Todo sucedía muy deprisa.

Un decurión se asomó blandiendo la espada, con gesto indeciso. ¡Arden no iba armado! Pero entonces el romano vio a Valeria, la reconoció y bajó el arma.

Era Tito, su guía en el bosque, a quien Galba había ascendido hacía tiempo. Desde el día de la emboscada, él había hecho todo lo posible por evitarla. Ahora, avergonzado, bajó la cabeza.

—Ya te traicioné una vez. No pienso volver a hacerlo —le dijo.

Ella balbuceó unas palabras de agradecimiento y comenzaron a subir los peldaños. Por fin, una vez en el parapeto, vislumbraron el paisaje que se extendía más allá y que empezaba a iluminarse con el nuevo día.

¡Caledonia! ¡La libertad!

—¡Ahí están! ¡Detenedlos!

Una flecha pasó rozando sus cabezas, seguida de otra. El pavimento resonaba con el ruido de pasos. Un caballo relinchó y alguien dio la alarma haciendo sonar una trompeta.

—¡Ahora! —gritó Arden—. ¡Al agua!

—¡Todavía no! —replicó Valeria—. ¡Tenemos que entorpecer su avance!

Se soltó de su mano y caminó hasta una garita llena de armas. Otra flecha silbó junto a ella, pero Valeria alcanzó un arco bien tensado y unas flechas. Como Brisa le había enseñado hacía tiempo, apuntó y disparó. Se oyó un grito y voces de advertencia. La siguiente flecha romana pasó muy desviada.

—¡Ahora sí! —dijo Valeria.

Arden la agarró y la llevó al borde del parapeto.

Cuando se lanzaron al vacío, a Valeria le pareció que el corazón se le paraba. Entonces vio el destello del agua y cayeron con estrépito, hundiéndose hasta el lodoso fondo.

Se arrastraron precipitadamente y, sin tiempo para sentir el impacto del frío, alcanzaron la orilla. El agua del foso había amortiguado la caída.

—¿Dónde están? —gritaban los soldados.

De momento, las sombras los ocultaban. Una flecha lanzada al azar se clavó en el barro con un ruido sordo, y ellos se echaron a rodar colina abajo. Luego se pusieron en pie y corrieron con todas sus fuerzas alejándose del fuerte y su blanco muro.

Arden la cogía de la mano con tanta fuerza que parecía que estuvieran pegados. La decisión de Valeria era irrevocable. Sentía que estaba haciendo lo que debía hacer.
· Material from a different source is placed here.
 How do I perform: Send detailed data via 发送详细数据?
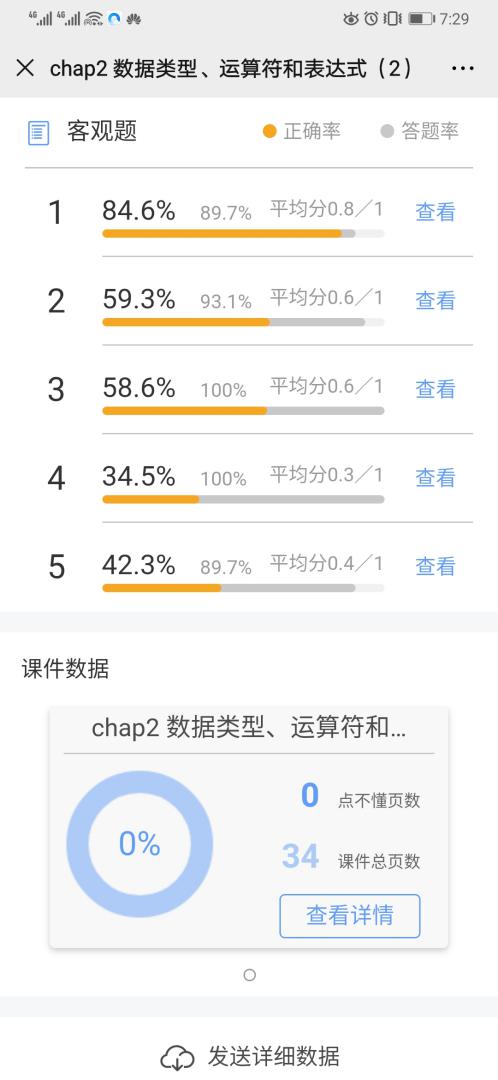coord(273,1057)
No tenía ninguna duda.

Oyeron el relincho de un caballo.

—¡Por aquí! —susurró alguien.

Era Galeno, el esclavo de Falco, que se había escabullido hasta allí mientras su amo liberaba a Carataco. En aquel punto se encontraban varios bárbaros, entre ellos Brisa, que, con un brazo y la cabeza vendados como consecuencia de la reciente batalla, había llevado un caballo para ellos.

Carataco se montó de un salto y ayudó a subir a Valeria, que se colocó a horcajadas a su espalda. A la romana le faltaba el aire, le dolía todo el cuerpo y estaba aturdida, pero nunca había sentido aquella sensación de triunfo. Se aferró a su hombre como a un árbol en medio de una tormenta. Brisa montó en su caballo.

—¡Ven con nosotros! —instó Arden a Galeno—. ¡Ven en pos de la libertad!

El esclavo, que se había tumbado en el suelo para que los romanos no lo descubrieran, negó con la cabeza.

—Debo quedarme junto a mi amo. Partid. Que los dioses os acompañen.

Una flecha se clavó en el suelo, cerca de donde se encontraban, a la que siguieron otras. Los romanos no acertaban pero seguían intentándolo. Vieron que los soldados apuntaban con la ballesta.

—¡Muy pronto! —prometió Arden—. ¡Muy pronto Britania será libre!

—¡Dile a Savia que la quiero! —añadió Valeria con la voz rota por la emoción.

El celta espoleó el caballo, que echó a galopar con brío en dirección al bosque. Con una mano aferraba la crin. Con la otra, la cabeza ensangrentada de Galba Brasidia.